• **Requirement**:
Images are to be omitted, and the rest of the records reproduced exactly.

• **Study material**:
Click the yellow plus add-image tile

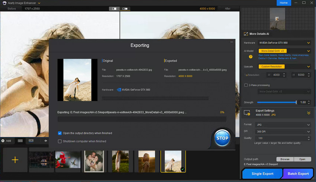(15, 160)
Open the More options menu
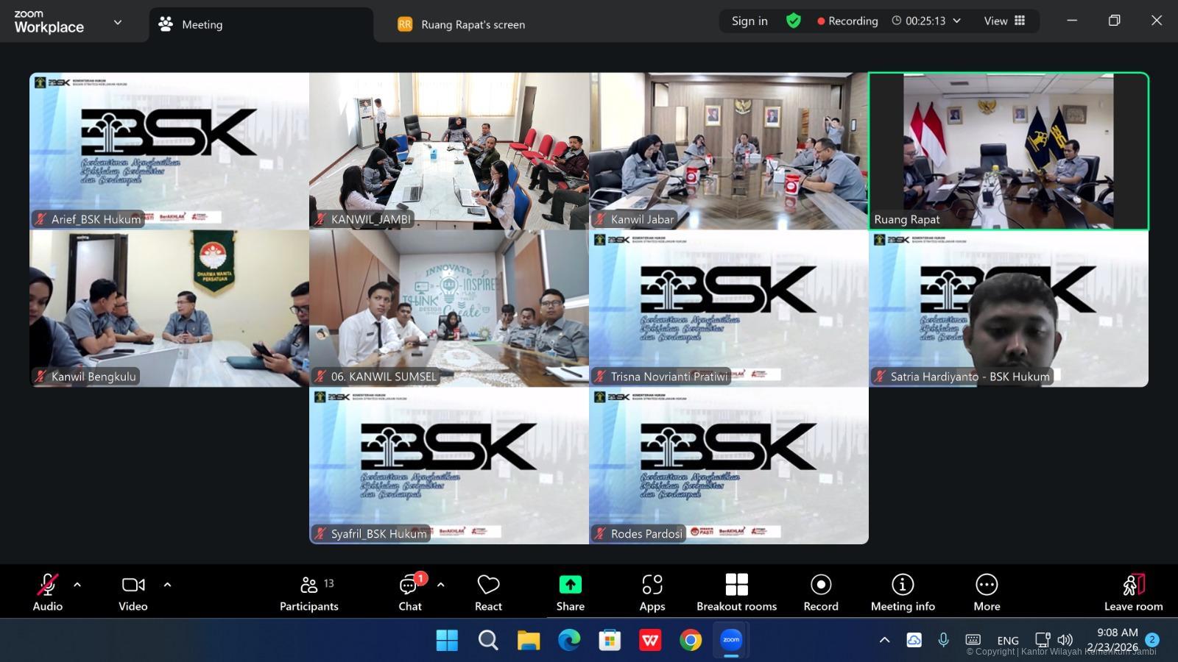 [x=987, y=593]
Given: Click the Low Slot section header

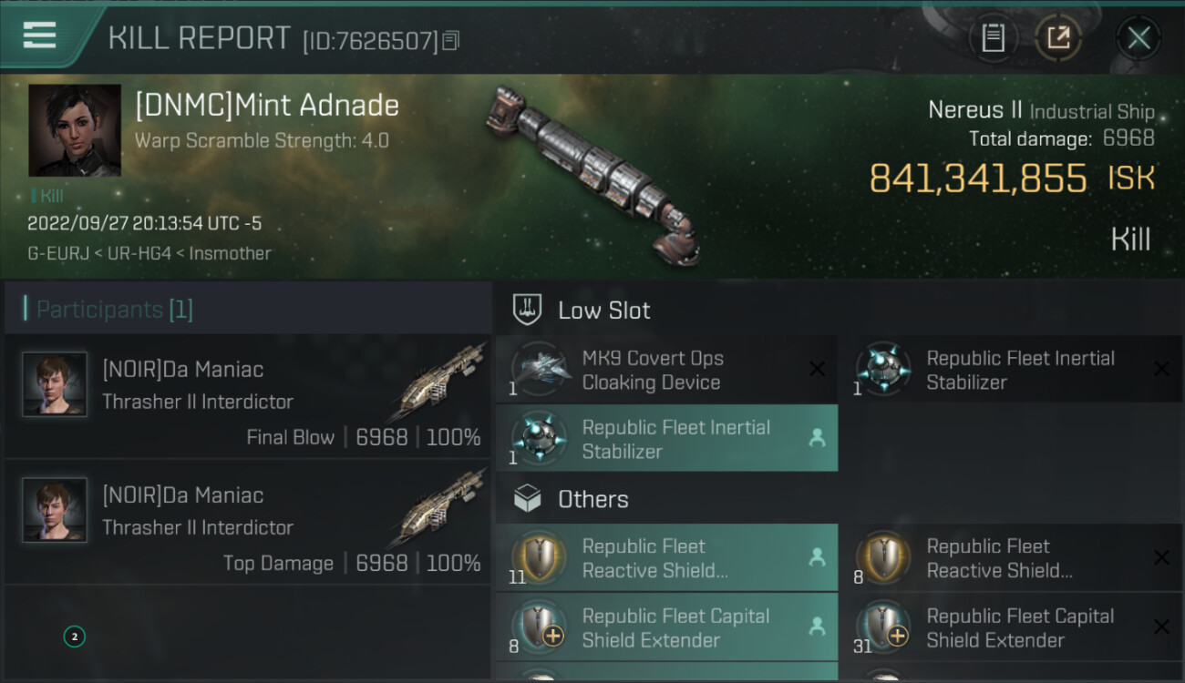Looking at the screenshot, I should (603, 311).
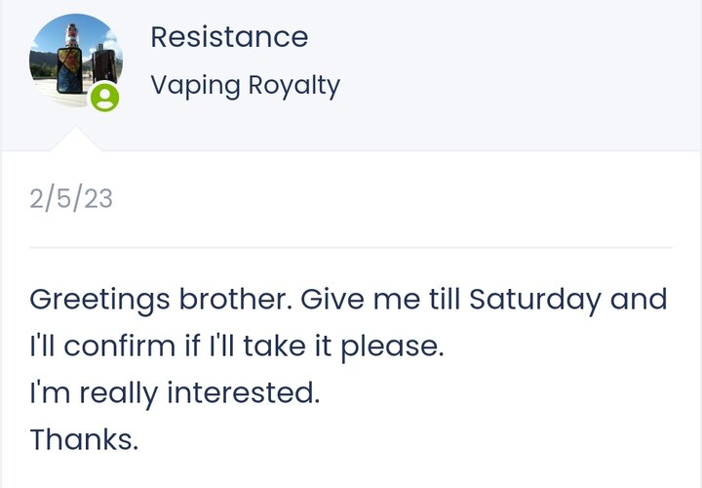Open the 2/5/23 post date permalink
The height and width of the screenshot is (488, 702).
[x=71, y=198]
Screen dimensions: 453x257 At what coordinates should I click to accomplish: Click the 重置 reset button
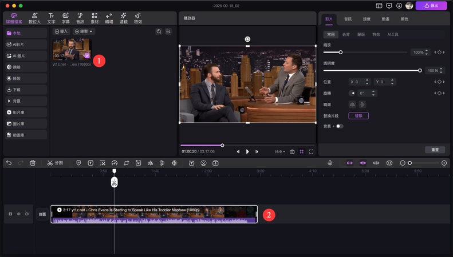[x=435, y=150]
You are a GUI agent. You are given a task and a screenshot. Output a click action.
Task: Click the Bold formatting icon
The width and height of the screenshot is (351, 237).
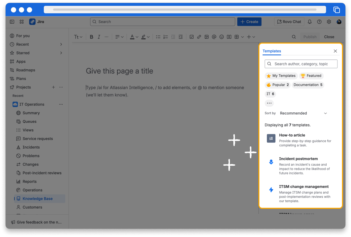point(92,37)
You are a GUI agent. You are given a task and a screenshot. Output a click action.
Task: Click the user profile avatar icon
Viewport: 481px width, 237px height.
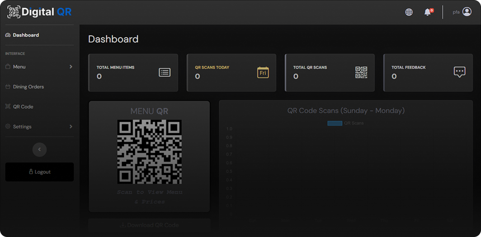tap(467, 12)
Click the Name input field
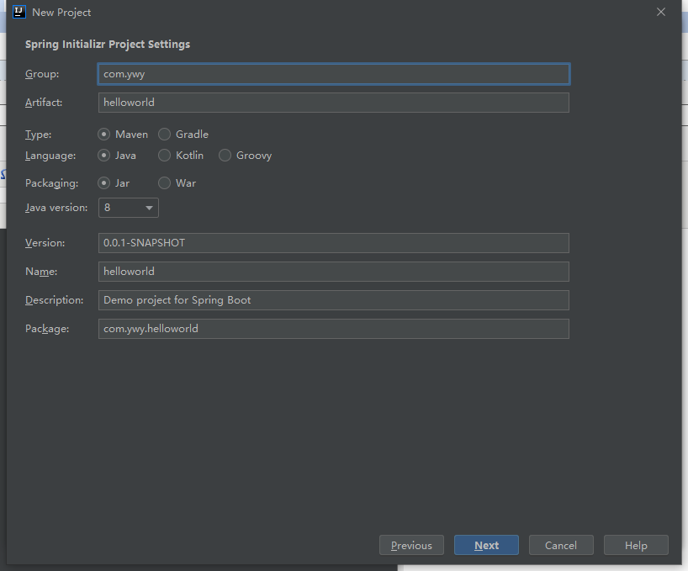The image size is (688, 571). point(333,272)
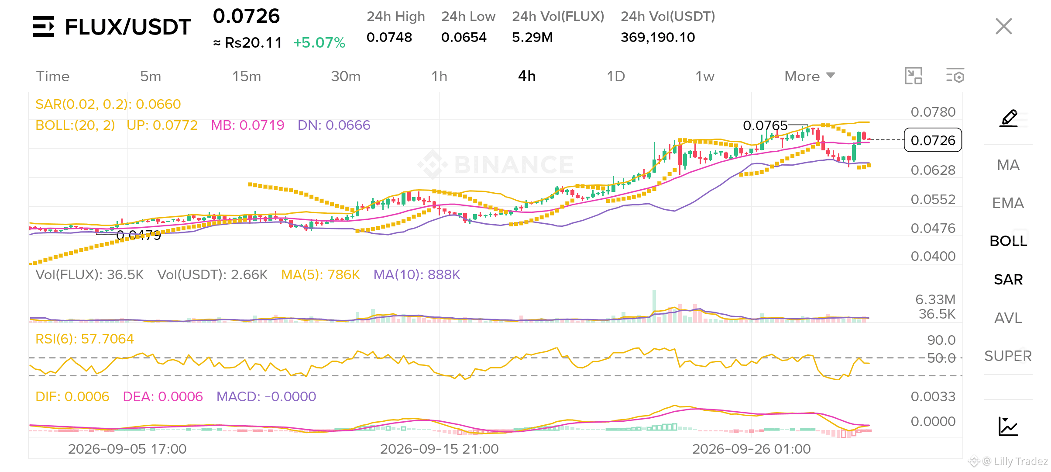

• **Solution to the exercise**:
Click the yellow plus add-image tile

(15, 160)
Open the More options menu
 [x=987, y=593]
Given: Click the Low Slot section header

Looking at the screenshot, I should (603, 311).
Open the 2/5/23 post date permalink
The height and width of the screenshot is (488, 702).
[x=71, y=198]
Screen dimensions: 453x257 At what coordinates should I click to accomplish: Click the 重置 reset button
[x=435, y=150]
You are a GUI agent. You are given a task and a screenshot. Output a click action.
Task: Click the Bold formatting icon
The width and height of the screenshot is (351, 237).
point(92,37)
You are a GUI agent. You are given a task and a screenshot. Output a click action.
Task: Click the user profile avatar icon
Viewport: 481px width, 237px height.
tap(467, 12)
Click the Name input field
The image size is (688, 571). point(333,272)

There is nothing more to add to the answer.